Le 16 octobre 1846, devant un auditoire de médecins et d'étudiants encore largement sceptiques après l'échec de Wells, Warren retire une tumeur vasculaire du cou d'un jeune patient de 20 ans, Gilbert Abbott, pendant que Morton lui administre de l'éther à l'aide d'un inhalateur de sa conception. Cette fois, le patient reste quasiment immobile durant toute l'intervention, ne manifestant qu'un léger inconfort.

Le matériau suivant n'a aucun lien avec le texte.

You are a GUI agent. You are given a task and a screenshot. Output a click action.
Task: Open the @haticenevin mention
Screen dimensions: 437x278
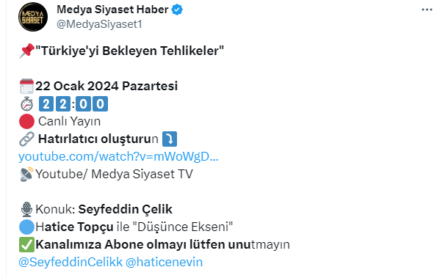165,262
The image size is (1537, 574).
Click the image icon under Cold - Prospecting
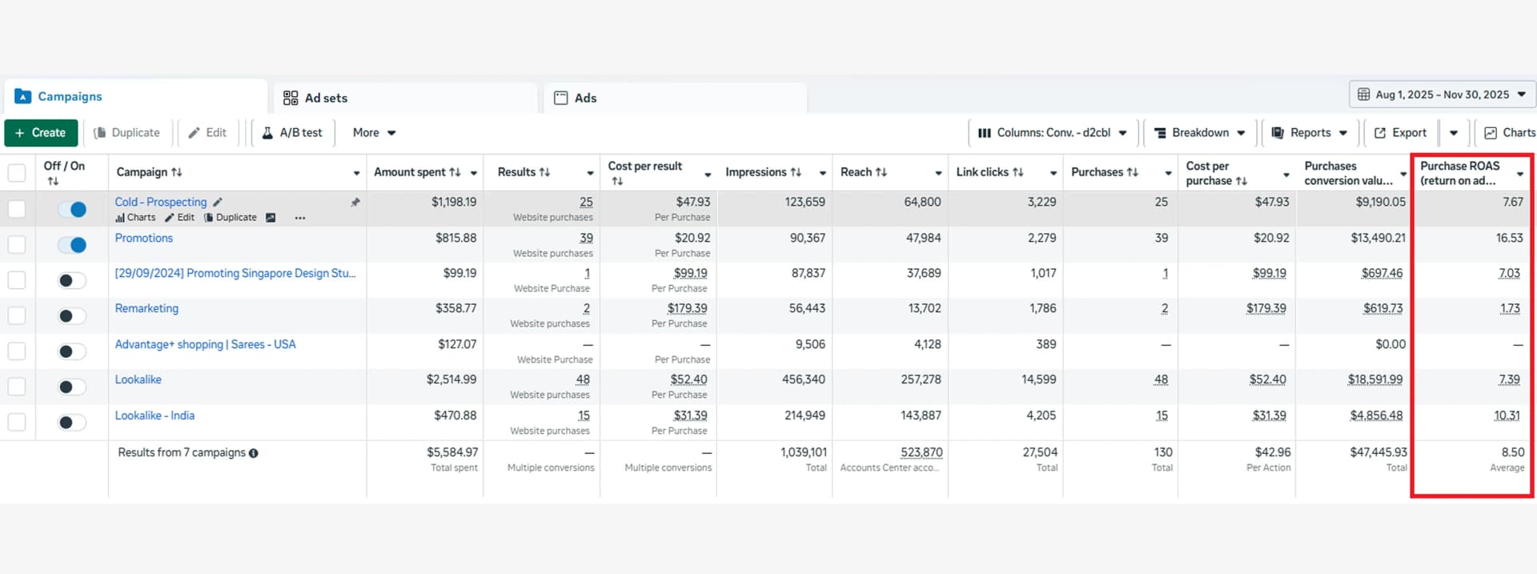pos(271,218)
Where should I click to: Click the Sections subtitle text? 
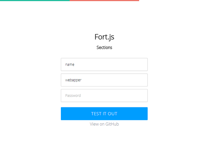(x=104, y=47)
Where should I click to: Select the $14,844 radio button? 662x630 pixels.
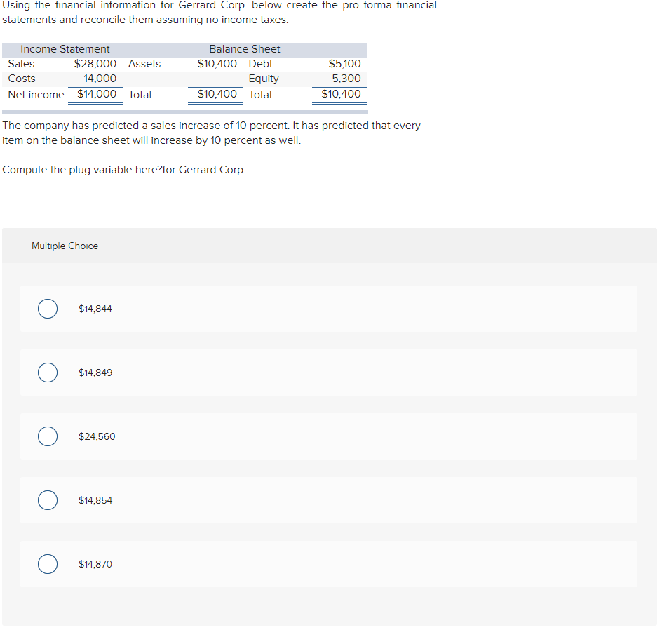(48, 309)
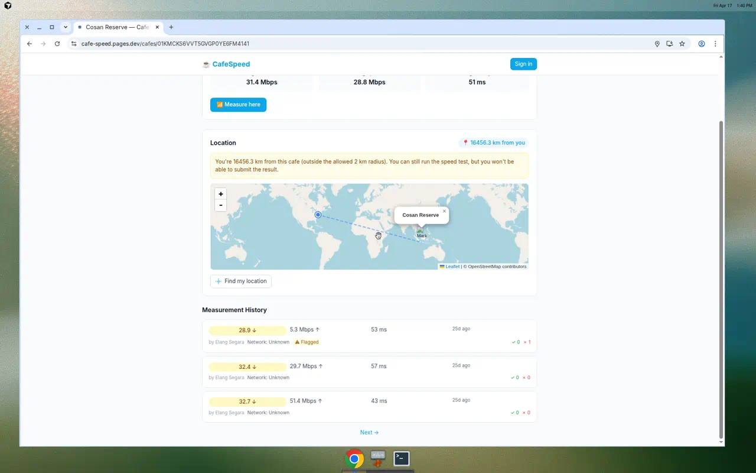Go to Next page of measurement history
This screenshot has height=473, width=756.
point(369,432)
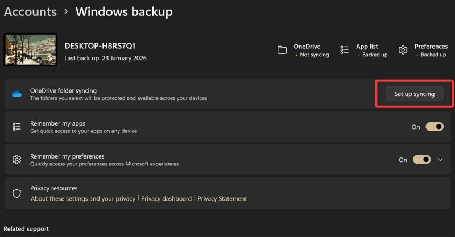This screenshot has height=237, width=455.
Task: Select the App list Backed up status
Action: point(374,55)
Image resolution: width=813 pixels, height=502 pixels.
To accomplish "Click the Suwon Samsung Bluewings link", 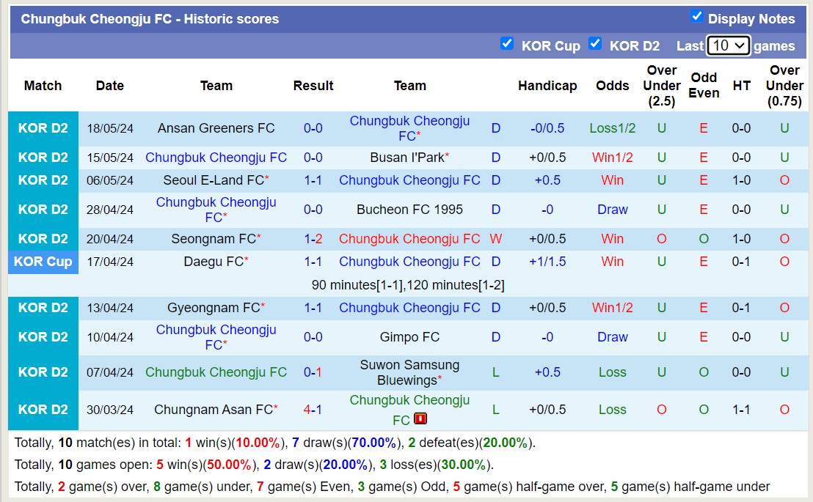I will pos(408,372).
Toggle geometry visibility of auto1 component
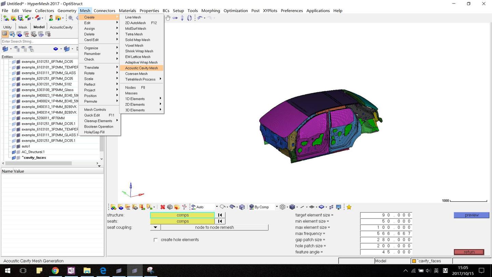The image size is (492, 277). pos(14,146)
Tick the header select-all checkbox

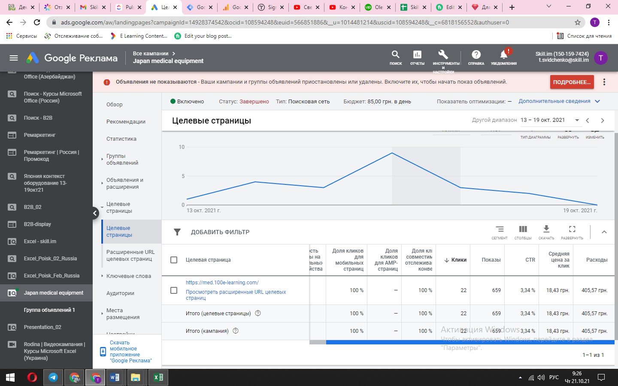(174, 260)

À l'issue de l'opération, Warren se tourne vers l'assistance stupéfaite et prononce la phrase restée célèbre : "Messieurs, ceci n'est pas une supercherie." L'amphithéâtre où s'est déroulée cette opération est toujours préservé aujourd'hui au Massachusetts General Hospital, sous le nom d'Ether Dome — et le 16 octobre est devenu, en mémoire de cet événement, une journée mondiale de l'anesthésie.

Une découverte, plusieurs revendications

Le succès de la démonstration déclenche presque immédiatement l'une des batailles de priorité les plus âpres de l'histoire médicale américaine. Le dentiste William Morton, le chimiste Charles Jackson qui l'avait conseillé sur les propriétés de l'éther, et Horace Wells lui-même vont chacun revendiquer la véritable paternité de la découverte — une dispute qui empoisonnera durablement les relations entre les protagonistes de cette journée historique, malgré l'importance de ce qu'ils venaient collectivement d'accomplir.

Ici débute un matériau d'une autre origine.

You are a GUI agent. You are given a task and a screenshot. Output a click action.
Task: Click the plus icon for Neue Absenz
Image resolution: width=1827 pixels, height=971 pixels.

Un esprit aux intérêts multiples

Warren n'était pas seulement chirurgien : président de la Boston Society of Natural History, passionné d'histoire naturelle et de paléontologie, il collectionnait notamment des fossiles — au point que, le soir même de l'Ether Day, son journal personnel consacre davantage de lignes à la reconstitution du squelette d'un mastodonte qu'à l'opération historique qu'il venait de réaliser. Un détail qui rappelle que les protagonistes des grandes avancées médicales ne mesurent pas toujours, sur le moment, la portée de ce qu'ils viennent d'accomplir.

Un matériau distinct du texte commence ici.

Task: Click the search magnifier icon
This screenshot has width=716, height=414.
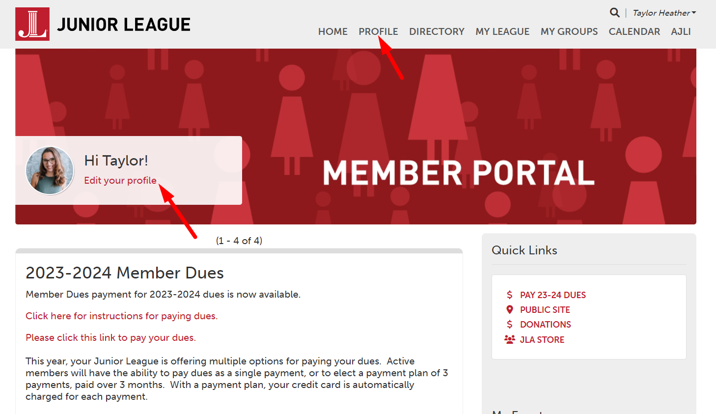Action: (614, 12)
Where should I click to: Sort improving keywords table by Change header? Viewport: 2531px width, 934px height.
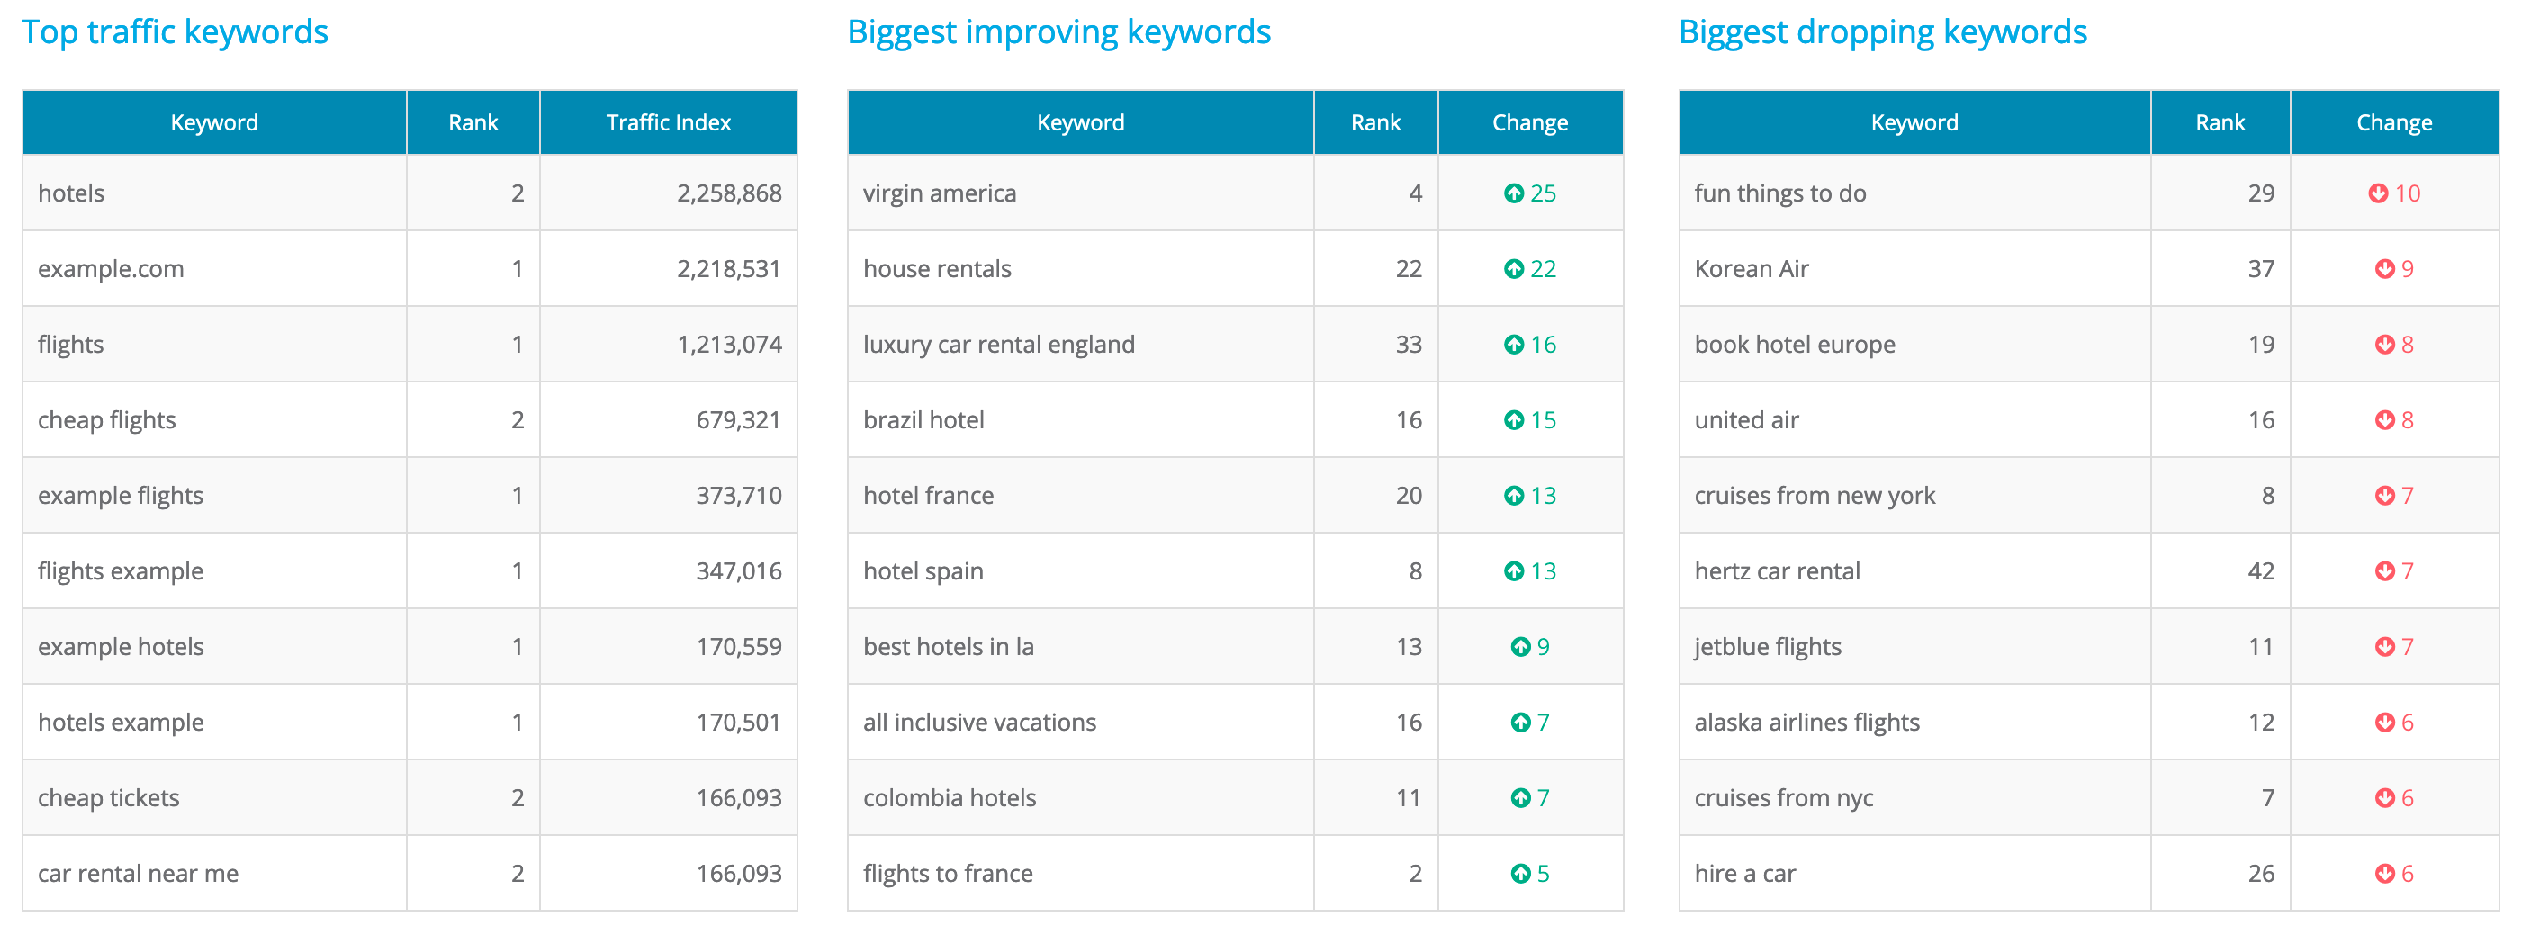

Il reste actif jusqu'à la fin de sa vie, continuant à donner des consultations jusqu'à deux semaines avant sa mort, survenue le 4 mai 1856. Son fils, Jonathan Mason Warren, poursuit à son tour une carrière de chirurgien, perpétuant sur plusieurs générations ce qui restera comme une véritable dynastie médicale américaine.

Ce qu'il faut retenir

John Collins Warren incarne une leçon souvent oubliée dans les récits héroïques de l'histoire médicale : le scepticisme rigoureux d'un praticien expérimenté, échaudé par un premier échec public, n'a pas empêché la médecine d'avancer — il l'a simplement rendue plus exigeante. Sa collaboration avec William Morton, un an à peine après avoir vu échouer une démonstration similaire, a mis fin en une seule opération à des siècles de chirurgie pratiquée dans la douleur.